Olivier Père

Le Démon des femmes de Robert Aldrich

Le Démon des femmes

Le Démon des femmes

De la fin des années 60 jusqu’au magnifique et final Deux Filles au tapis en 1983, Robert Aldrich va signer des films géniaux mais problématiques qui susciteront souvent l’incompréhension ou l’indifférence au moment de leur sortie. Après son plus gros succès commercial Les Douze Salopards Aldrich met son indépendance artistique au service de projets audacieux, voire scabreux, avec des titres dont le nihilisme et le désenchantement vont faire fuir le public et la critique. Aldrich, entre maniérisme et modernité, fut le pionnier d’un nouveau type de cinéma américain réflexif et excessif.

Le Démon des femmes

Le Démon des femmes

Le Démon des femmes (The Legend of Lylah Clare, 1968), méconnu et souvent passé sous silence dans la filmographie de Robert Aldrich en raison de son échec commercial, n’est pourtant pas un titre à négliger dans son œuvre.

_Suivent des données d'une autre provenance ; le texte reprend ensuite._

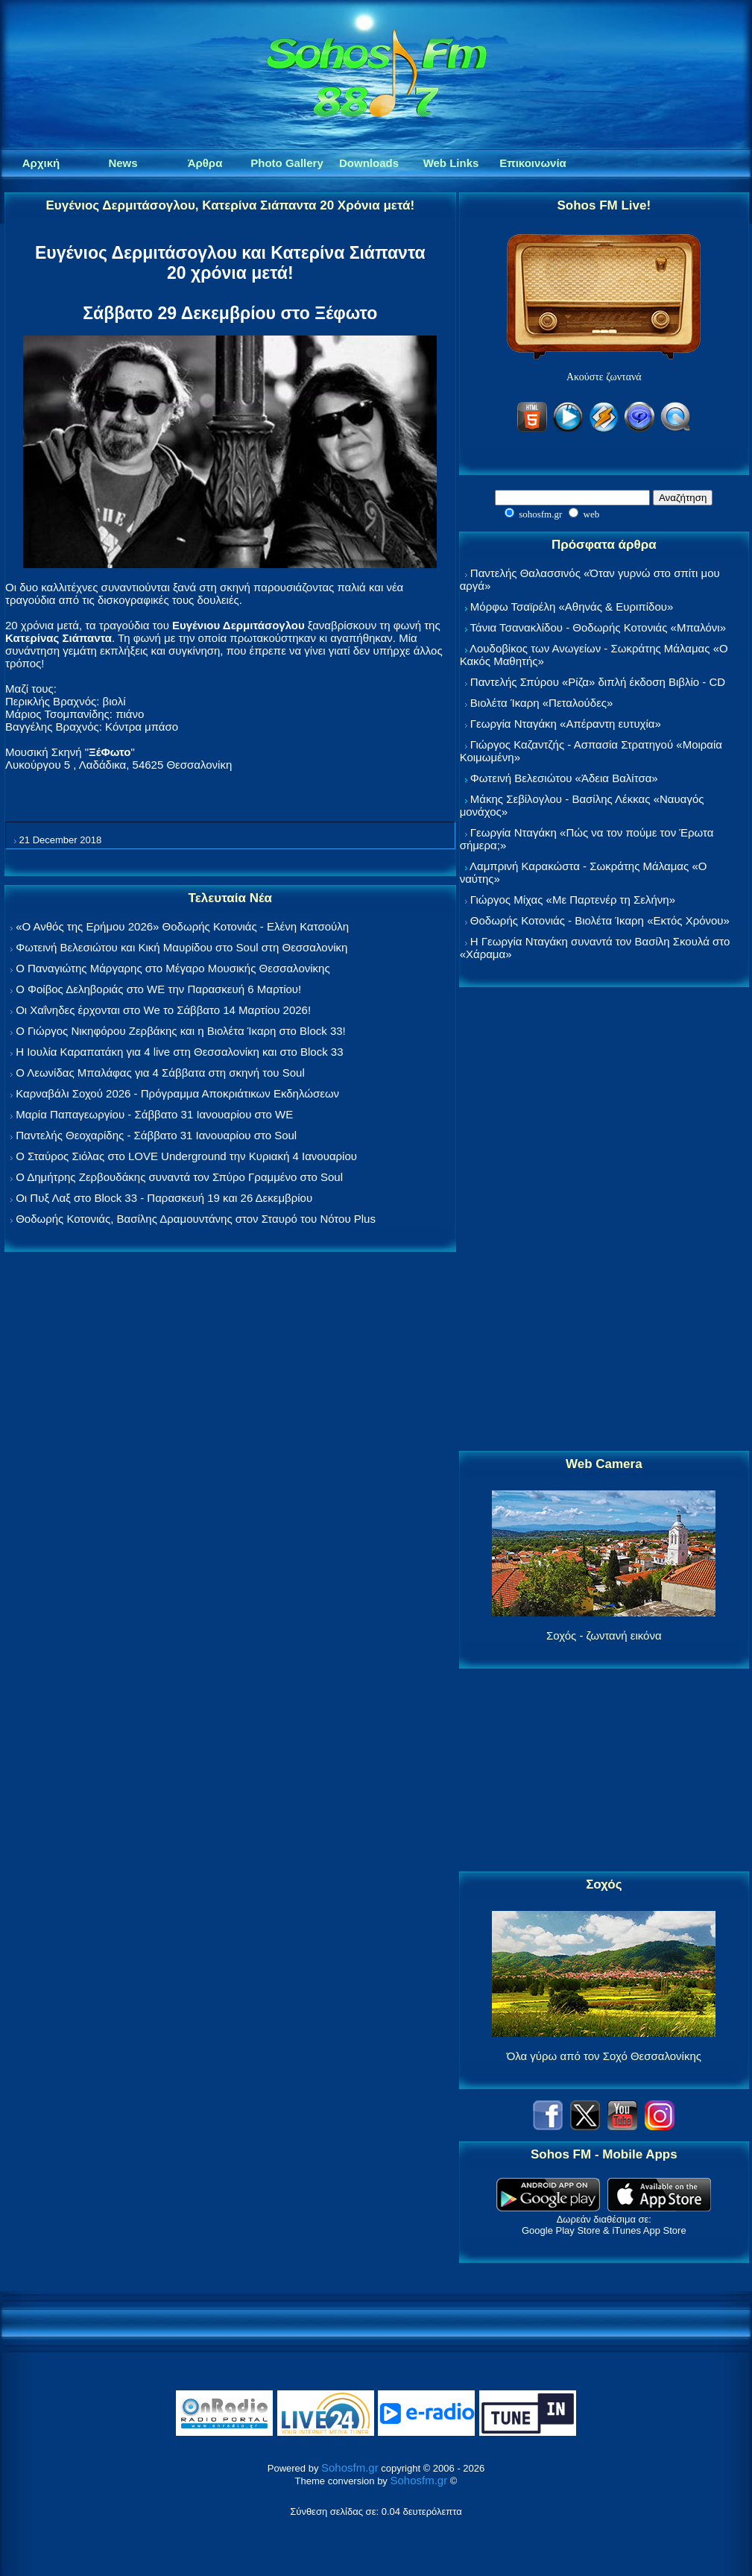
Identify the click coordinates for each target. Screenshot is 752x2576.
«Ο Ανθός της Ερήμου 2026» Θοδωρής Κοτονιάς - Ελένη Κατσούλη (182, 926)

Dans la lignée de Boulevard du crépuscule ou La Comtesse aux pieds nus il s’agit d’une fiction sur les coulisses guère reluisantes de l’usine à rêves, dont Aldrich avait déjà exploré la face sombre dans Le Grand Couteau en 1955. Mais la comparaison s’arrête là. Si Aldrich première période (les années 50) impressionna Chabrol et Truffaut quand ils étaient critiques, Aldrich dernière période trouvera en Fassbinder, Verhoeven et De Palma ses héritiers les plus directs. Le Démon des femmes est une fiction sur Hollywood et sa capacité à se nourrir de ses propres mythologies : le producteur avide, le démiurge sadique, la jeune actrice vampirisée… À cause de sa ressemblance avec la star Lylah Clare, morte dans des circonstances étranges, Elsa Brinkman (Kim Novak), une aspirante comédienne, obtient le rôle de l’actrice dans une biographie filmée dont le metteur en scène n’est autre que le Pygmalion et amant de Lylah (Peter Finch). Il va se comporter avec Elsa de la même façon qu’avec la star défunte, tandis que la jeune femme se trouve littéralement possédée par l’esprit de celle qu’elle incarne devant et derrière la caméra.

Le Démon des femmes

Le Démon des femmes

On aura reconnu dans cette trame vertigineuse un remake de Sueurs froides dans les coulisses du cinéma. Si le film d’Hitchcock parlait déjà de mise en scène et d’amour morbide, celui d’Aldrich y ajoute une trivialité et une perversité beaucoup plus explicites. Une certaine laideur expressive des décors et des costumes vient désacraliser le « glamour » hollywoodien et montre le déclin de l’usine à rêve, à la solde des annonceurs publicitaires (le final sarcastique où la tragique conclusion du récit est parasitée par une pub pour la nourriture pour chien). Aldrich se paye le luxe de réemployer Kim Novak dix ans après son double rôle chez Hitchcock, et lui fait subir d’autres chutes mortelles, non plus d’un clocher mais d’un escalier puis d’un trapèze sur le tournage. Le cinéaste provoque en effet la mort de son actrice et maîtresse, pour capter son agonie devant sa caméra et conserver la scène dans le montage final. À ce degré de démence (un film snuff au milieu d’une production hollywoodienne, et un triomphe à la clé), Le Démon des femmes est l’œuvre la plus dérangeante d’Aldrich, et se hisse au rang des quelques films monstres de l’histoire du cinéma. Le résultat est plus effrayant que les ragots de Kenneth Anger dans Hollywood Babylone, plus tordu que les variations hitchcockiennes de De Palma (Body Double), plus décadent que les rêveries cinéphiles et fétichistes de Fassbinder.